-- BEGIN --
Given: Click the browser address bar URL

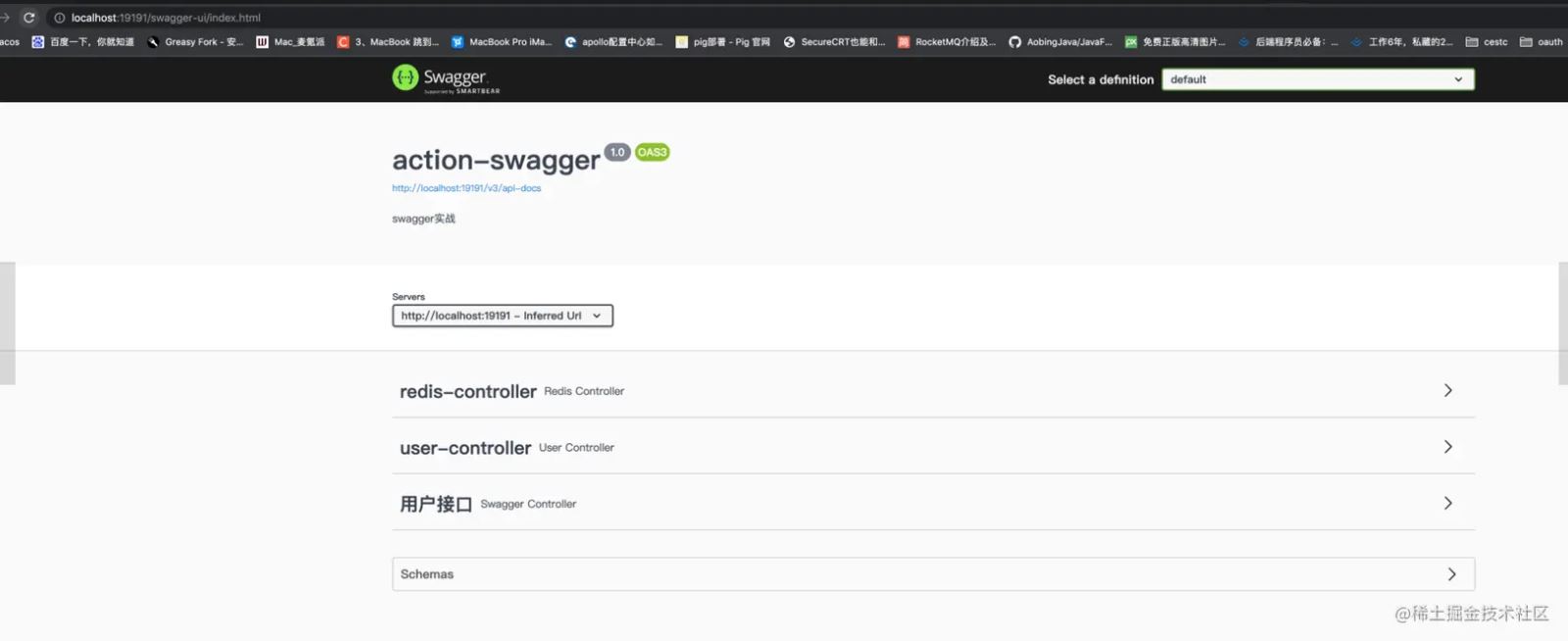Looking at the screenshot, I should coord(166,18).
-- END --
-- BEGIN --
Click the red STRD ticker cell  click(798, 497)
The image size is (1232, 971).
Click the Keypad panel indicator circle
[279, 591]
-- END --
• WHAT IS NEEDED:
Pull out every line above that has the word "Click" in it.

• EXERCISE RESPONSE:
Given: Click the browser address bar URL
Click the red STRD ticker cell  click(798, 497)
Click the Keypad panel indicator circle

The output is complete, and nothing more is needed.